TASK GOAL: Pull each line containing "every" out of the listing below.

DATA SUPPLIED:
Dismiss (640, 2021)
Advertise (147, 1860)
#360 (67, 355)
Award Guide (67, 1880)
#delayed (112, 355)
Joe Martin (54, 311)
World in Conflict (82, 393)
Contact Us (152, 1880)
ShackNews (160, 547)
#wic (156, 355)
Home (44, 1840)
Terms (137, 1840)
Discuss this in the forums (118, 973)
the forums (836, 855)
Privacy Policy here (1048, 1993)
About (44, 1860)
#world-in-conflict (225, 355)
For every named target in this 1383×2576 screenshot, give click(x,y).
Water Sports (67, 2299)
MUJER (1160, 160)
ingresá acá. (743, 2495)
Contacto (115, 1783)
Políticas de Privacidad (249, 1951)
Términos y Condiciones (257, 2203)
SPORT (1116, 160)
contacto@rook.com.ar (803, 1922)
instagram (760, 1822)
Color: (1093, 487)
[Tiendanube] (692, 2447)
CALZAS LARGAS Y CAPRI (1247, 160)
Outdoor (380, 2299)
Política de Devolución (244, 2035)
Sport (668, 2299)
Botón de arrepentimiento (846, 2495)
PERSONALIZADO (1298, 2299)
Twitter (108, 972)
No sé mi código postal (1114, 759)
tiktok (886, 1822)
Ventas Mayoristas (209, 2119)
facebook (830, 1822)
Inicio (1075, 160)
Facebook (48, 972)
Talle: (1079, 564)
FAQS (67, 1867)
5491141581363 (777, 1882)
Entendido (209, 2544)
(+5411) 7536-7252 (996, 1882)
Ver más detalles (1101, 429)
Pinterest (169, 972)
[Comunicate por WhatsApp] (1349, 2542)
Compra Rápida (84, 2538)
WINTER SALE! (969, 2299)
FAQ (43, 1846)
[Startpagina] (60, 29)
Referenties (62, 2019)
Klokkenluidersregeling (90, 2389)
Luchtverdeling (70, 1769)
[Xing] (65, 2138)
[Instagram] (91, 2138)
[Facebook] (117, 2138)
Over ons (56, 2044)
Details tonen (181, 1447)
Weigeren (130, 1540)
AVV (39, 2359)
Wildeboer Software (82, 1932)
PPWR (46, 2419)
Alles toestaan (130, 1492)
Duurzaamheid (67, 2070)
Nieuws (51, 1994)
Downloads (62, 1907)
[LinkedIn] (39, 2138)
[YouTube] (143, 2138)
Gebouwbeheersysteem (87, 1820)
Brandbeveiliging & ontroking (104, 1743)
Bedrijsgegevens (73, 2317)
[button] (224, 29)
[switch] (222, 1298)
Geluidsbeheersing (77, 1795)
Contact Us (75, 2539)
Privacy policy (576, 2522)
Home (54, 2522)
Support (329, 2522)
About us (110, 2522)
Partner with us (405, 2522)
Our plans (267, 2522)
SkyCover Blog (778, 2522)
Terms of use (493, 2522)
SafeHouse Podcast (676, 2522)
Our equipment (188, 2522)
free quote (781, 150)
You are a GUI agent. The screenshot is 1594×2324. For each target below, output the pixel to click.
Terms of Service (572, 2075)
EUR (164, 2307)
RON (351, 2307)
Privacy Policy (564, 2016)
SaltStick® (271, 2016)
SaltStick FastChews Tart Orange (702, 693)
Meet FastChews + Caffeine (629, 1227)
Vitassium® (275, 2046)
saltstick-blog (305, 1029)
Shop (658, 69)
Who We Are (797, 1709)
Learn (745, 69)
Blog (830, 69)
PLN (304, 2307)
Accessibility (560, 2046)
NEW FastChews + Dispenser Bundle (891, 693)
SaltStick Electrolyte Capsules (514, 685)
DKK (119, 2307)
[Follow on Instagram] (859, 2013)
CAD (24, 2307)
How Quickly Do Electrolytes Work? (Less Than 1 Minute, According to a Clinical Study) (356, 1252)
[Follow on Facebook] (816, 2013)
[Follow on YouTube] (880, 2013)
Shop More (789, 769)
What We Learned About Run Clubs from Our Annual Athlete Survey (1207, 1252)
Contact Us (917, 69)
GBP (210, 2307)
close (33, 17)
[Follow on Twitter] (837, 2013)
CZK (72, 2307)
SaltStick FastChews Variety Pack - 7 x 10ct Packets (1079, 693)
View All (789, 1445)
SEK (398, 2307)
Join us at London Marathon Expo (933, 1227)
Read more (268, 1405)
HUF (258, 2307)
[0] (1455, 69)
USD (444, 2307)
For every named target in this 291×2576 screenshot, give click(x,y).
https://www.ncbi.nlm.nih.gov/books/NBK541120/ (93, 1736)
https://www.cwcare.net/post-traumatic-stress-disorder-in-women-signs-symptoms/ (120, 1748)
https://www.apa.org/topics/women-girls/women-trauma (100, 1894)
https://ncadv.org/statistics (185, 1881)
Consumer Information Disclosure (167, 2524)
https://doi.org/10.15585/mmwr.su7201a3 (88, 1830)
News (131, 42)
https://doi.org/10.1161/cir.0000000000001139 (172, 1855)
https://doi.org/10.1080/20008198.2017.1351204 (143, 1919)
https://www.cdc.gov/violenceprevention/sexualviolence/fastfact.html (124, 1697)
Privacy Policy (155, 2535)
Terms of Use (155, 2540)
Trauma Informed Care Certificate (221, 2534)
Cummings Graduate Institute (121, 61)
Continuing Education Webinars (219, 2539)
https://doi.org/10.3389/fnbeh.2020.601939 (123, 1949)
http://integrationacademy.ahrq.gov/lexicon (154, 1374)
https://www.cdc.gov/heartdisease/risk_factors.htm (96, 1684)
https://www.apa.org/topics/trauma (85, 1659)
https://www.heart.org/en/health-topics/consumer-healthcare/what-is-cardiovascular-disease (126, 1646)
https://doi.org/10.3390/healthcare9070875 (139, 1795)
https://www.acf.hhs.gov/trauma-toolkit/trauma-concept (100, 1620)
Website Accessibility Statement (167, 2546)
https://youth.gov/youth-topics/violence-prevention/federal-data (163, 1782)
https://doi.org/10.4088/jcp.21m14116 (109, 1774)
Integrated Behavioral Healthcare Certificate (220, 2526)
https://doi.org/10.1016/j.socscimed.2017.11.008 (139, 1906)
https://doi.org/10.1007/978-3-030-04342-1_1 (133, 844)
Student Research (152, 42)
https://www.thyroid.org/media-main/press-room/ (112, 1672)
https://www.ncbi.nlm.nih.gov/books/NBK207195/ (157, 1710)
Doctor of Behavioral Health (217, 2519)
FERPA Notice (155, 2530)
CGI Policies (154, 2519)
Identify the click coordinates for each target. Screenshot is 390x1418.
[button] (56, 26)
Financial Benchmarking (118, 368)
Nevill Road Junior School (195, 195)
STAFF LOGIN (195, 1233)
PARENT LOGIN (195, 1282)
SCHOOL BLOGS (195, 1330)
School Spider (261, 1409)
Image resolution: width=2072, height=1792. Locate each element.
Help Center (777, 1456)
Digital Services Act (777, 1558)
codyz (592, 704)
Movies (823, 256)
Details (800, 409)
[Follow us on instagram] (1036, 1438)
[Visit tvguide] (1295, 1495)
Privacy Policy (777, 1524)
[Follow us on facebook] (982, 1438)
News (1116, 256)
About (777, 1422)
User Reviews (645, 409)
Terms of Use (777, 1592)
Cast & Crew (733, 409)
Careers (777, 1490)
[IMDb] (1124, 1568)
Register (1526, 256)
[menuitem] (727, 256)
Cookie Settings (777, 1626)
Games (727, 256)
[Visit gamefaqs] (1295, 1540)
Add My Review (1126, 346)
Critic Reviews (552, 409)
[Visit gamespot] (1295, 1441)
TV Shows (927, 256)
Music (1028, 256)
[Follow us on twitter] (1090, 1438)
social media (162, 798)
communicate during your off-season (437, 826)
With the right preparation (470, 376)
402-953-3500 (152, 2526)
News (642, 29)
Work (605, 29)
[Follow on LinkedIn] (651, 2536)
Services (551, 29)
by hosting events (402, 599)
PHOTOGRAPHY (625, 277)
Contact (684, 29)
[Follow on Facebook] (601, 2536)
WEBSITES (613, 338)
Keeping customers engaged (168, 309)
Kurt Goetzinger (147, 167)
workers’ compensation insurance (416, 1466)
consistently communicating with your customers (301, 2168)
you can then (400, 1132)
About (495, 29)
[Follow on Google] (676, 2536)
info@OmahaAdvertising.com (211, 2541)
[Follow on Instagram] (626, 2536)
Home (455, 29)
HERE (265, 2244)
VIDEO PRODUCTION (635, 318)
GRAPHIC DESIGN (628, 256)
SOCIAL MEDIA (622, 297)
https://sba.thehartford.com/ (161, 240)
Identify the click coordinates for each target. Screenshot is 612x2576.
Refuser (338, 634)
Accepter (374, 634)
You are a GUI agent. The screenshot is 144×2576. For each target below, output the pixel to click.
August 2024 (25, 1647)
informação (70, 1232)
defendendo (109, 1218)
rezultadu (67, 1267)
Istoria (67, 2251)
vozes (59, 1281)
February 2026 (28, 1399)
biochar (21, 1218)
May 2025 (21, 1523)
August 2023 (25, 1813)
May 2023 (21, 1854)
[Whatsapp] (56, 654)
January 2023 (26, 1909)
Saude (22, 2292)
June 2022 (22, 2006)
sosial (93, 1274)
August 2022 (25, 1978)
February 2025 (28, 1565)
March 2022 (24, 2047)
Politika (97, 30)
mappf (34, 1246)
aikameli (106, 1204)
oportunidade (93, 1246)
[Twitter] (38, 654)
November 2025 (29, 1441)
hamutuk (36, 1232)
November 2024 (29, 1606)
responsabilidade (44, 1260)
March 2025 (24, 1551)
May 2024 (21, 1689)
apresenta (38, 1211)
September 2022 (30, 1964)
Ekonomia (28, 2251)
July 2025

COMPLETED TASK:
For every named target in this 1383×2576 screenshot, give click(x,y).
For every named target in this 291×2576 screenshot, give click(x,y).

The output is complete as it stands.